_Document passage_
---+---

Two scenarios seem plausible based on what is known about physiologic effects of marijuana and testicular biology.
First, marijuana smoke may interfere with hormonal signaling that is required for proper development and function of the testicle. In animals studied in controlled experiments, both marijuana smoke and the marijuana constituent Δ9-Tetrahydrocannabinol (called “THC”) have been shown to suppress androgen levels in male mice. Similarly in humans, men who smoke marijuana have been found to have lower levels of androgens circulating in their blood. So perhaps elevated risk of seminoma occurs as a result of marijuana’s suppression of androgens below levels required by the testicles for optimal health.
A second possibility is that THC from marijuana specifically interferes with other biological processes, which are carried out by the so-called endocannabinoid system. This is a network of signaling molecules produced by the body that bind the same cellular receptors as THC. These receptors are present in testicular tissue, and it has been suggested that THC from marijuana may bind these receptors, keeping them from carrying out their usual function and thereby damaging testicles in a way that predisposes to non-seminoma. It was this possibility that motivated Dr. Janet Daling, a member of the research team that first reported the marijuana-nonseminoma association, to investigate marijuana use as a possible contributor to testicular cancer risk.

---+---

_Data shown_
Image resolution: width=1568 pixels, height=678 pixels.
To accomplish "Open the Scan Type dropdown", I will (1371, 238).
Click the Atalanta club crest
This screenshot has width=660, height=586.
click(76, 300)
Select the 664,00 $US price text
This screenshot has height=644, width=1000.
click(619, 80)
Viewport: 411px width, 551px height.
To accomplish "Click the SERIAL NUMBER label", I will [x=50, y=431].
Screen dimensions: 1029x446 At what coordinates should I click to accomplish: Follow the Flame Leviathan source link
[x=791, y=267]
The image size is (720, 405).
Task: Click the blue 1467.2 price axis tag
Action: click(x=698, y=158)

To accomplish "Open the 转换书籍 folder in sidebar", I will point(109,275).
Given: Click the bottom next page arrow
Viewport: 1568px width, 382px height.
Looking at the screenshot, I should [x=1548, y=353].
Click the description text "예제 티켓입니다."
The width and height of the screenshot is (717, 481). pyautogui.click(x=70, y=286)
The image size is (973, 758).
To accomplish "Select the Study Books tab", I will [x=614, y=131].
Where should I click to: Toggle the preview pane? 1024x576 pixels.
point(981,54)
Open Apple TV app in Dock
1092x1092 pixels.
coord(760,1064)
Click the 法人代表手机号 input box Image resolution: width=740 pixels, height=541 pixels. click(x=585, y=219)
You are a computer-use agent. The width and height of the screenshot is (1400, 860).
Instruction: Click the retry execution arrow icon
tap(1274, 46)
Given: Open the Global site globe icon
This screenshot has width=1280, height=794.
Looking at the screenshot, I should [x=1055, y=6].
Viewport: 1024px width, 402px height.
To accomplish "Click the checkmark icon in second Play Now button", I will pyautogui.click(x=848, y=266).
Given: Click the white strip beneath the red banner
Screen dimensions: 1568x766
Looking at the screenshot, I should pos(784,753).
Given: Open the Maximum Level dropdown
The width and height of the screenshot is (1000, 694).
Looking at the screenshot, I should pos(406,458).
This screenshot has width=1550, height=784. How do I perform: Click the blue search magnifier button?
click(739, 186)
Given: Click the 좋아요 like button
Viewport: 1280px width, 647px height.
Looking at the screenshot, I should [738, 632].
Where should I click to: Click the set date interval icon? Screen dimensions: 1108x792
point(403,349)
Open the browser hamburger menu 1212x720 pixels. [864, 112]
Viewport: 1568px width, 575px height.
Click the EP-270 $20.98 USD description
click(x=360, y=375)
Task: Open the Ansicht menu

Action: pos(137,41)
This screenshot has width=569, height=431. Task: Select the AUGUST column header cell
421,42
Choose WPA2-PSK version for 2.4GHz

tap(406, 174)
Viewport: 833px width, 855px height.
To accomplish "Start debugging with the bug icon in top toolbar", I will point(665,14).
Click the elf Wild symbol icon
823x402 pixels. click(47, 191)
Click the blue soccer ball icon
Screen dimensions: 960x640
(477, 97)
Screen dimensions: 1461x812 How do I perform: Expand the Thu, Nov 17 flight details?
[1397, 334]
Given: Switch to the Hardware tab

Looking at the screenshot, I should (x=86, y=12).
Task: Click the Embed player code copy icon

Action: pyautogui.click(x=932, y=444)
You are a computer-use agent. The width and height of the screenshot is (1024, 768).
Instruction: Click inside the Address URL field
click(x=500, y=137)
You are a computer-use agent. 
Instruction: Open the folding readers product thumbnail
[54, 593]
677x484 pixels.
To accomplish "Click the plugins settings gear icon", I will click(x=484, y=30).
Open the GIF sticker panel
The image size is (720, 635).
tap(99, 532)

---+---

_Problem set_
- 1) According to the passage on marijuana and testicular cancer, what effect did marijuana smoke and THC have on male mice in controlled experiments?
- 2) From the passage on marijuana and testicular cancer, quote the stretch from "A second possibility" through "testicular cancer risk.".
- 3) Shorten the paragraph of the passage on marijuana and testicular cancer that begins "A second possibility is" and keep its main facts.

_List of answers_
- 1) They suppressed androgen levels.

- 2)
A second possibility is that THC from marijuana specifically interferes with other biological processes, which are carried out by the so-called endocannabinoid system. This is a network of signaling molecules produced by the body that bind the same cellular receptors as THC. These receptors are present in testicular tissue, and it has been suggested that THC from marijuana may bind these receptors, keeping them from carrying out their usual function and thereby damaging testicles in a way that predisposes to non-seminoma. It was this possibility that motivated Dr. Janet Daling, a member of the research team that first reported the marijuana-nonseminoma association, to investigate marijuana use as a possible contributor to testicular cancer risk.

- 3) THC may interfere with the endocannabinoid system, a network of the body's own signaling molecules that bind the same cellular receptors as THC. These receptors occur in testicular tissue. THC may bind them and block their usual function, damaging the testicles in a way that predisposes to non-seminoma. This possibility led Dr. Janet Daling, a member of the team that first reported the marijuana-nonseminoma association, to study marijuana use as a possible contributor to testicular cancer risk.